Em 2024, a metodologia para utilização dos recursos dos reservatórios passou a ser o Newave híbrido, que representa as usinas hidrelétricas individualmente nas simulações. Antes, os reservatórios eram analisados em conjunto, o que levava a distorções.
A extinta Comissão Permanente para Análise de Metodologias e Programas Computacionais do Setor Elétrico (CPAMP) foi a responsável pela mudança.
A alteração ocorreu porque as projeções eram consideradas excessivamente otimistas e levavam em conta cenários em que as chuvas seriam mais favoráveis.
Essa mudança na aversão ao risco foi o que fez com que os despachos termelétricos passassem a ocorrer mais cedo esse ano, de forma a conservar água nos reservatórios durante o período seco.

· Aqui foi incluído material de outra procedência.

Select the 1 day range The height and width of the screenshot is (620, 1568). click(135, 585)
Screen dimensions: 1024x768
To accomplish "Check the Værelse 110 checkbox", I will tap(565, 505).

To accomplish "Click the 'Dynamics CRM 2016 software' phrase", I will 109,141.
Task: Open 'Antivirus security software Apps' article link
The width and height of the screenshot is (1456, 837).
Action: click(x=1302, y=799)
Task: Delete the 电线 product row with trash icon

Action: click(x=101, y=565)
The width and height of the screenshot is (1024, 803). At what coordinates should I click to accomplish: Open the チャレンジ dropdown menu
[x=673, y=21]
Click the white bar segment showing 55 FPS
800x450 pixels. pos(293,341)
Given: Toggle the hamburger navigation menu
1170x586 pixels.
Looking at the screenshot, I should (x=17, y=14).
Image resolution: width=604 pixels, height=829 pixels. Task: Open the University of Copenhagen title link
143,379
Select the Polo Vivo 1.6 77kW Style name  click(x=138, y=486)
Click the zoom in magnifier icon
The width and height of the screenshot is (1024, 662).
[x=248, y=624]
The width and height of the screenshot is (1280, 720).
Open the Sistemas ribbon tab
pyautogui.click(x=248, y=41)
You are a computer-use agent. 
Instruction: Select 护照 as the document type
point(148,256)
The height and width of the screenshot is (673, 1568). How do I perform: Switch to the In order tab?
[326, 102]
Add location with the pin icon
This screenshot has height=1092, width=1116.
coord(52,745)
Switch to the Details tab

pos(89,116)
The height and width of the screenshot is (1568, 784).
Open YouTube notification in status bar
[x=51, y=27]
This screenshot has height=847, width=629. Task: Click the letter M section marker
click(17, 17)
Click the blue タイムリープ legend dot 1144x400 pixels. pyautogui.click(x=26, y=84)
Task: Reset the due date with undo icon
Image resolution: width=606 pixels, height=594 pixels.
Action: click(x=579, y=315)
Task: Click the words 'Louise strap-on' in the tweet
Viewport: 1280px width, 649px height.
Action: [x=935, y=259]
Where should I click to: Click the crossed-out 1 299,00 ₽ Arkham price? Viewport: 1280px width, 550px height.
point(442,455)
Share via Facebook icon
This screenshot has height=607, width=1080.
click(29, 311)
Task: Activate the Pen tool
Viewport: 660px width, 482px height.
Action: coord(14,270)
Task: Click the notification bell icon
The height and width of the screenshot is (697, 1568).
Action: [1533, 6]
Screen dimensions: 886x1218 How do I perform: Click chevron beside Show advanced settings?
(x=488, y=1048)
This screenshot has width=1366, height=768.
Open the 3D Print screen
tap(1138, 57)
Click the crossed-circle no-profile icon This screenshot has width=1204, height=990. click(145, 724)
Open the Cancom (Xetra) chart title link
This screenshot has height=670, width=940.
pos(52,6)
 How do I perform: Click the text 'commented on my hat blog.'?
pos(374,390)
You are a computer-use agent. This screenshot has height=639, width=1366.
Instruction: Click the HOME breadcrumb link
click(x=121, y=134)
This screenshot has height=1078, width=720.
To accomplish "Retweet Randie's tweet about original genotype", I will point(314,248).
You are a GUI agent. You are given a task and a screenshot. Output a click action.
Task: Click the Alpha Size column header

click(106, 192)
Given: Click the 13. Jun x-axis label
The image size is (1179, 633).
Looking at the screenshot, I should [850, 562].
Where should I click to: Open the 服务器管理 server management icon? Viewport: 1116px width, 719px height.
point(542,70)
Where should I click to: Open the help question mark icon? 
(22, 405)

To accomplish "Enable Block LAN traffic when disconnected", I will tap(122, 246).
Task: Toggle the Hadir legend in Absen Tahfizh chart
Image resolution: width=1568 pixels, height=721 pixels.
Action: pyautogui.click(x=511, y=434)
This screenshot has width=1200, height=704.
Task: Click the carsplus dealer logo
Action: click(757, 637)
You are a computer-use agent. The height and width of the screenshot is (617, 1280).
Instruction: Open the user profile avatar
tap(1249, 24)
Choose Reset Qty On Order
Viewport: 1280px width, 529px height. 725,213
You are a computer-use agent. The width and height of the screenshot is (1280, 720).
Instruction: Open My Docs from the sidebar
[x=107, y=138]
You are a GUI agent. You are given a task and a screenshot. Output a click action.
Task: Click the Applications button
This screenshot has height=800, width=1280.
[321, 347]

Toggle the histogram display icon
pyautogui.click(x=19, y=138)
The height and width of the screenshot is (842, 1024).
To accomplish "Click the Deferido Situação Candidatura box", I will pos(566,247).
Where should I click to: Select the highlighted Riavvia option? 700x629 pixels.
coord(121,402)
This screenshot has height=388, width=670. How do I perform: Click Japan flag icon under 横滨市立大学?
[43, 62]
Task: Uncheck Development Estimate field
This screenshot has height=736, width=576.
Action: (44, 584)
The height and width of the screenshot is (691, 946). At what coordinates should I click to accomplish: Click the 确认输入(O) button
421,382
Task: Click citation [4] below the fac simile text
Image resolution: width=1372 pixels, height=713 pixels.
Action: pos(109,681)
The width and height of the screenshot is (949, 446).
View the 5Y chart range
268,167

Com o fim da CPAMP, a modelagem hoje é feita pelo ONS e pela Câmara de Comercialização de Energia Elétrica (CCEE), sob a supervisão do Ministério de Minas e Energia (MME).
Novas mudanças
A Associação Brasileira de Comercializadoras de Energia Elétrica (Abraceel) entende que as ferramentas de formação de preços devem ser aprimoradas.
“Desde meados de 2024, o modelo Newave passou a apresentar menor nível de convergência em suas rodadas, o que prejudica os resultados dos modelos, pois sem convergir em diversas situações, não há como garantir que o modelo está no resultado ótimo em relação à realidade do sistema”, afirmou a entidade, em nota.
A definição de preços é fundamental para as comercializadoras porque a negociação de contratos no mercado livre depende da atratividade dos valores praticados pelo segmento.
O MME abriu uma consulta pública para colher sugestões do mercado em relação a ajustes na modelagem de preços no setor elétrico. Portanto, pode haver mudanças para 2026.
Acionamento de termelétricas
O setor elétrico inicia o mês de junho com um cenário de maior disponibilidade de termelétricas, mas ainda aquém do déficit de potência de 4 gigawatts (GW) estimado pela Empresa de Pesquisa Energética (EPE).
A maior usina a gás natural do Brasil, a termelétrica GNA II, no Rio de Janeiro, iniciou a operação comercial este mês e acrescentou 1,3 gigawatts (GW) de potência ao Sistema Interligado Nacional (SIN).
A expansão termelétrica atinge 73% da capacidade total prevista de 2,403 GW, conforme dados da Aneel. Agora, são esperados 642 MW adicionais até o fim de 2025.
Adicionalmente, usinas do Leilão de Reserva de Capacidade (LRCAP) de 2021 tiveram entrada em operação antecipada por conta da incerteza da realização de uma nova edição do certame em 2025.
O leilão foi cancelado pela pasta de Minas e Energia, em razão de ações judiciais movidas por geradores insatisfeitos com as regras originais. O governo trabalha na reformulação das normas para relançar a concorrência.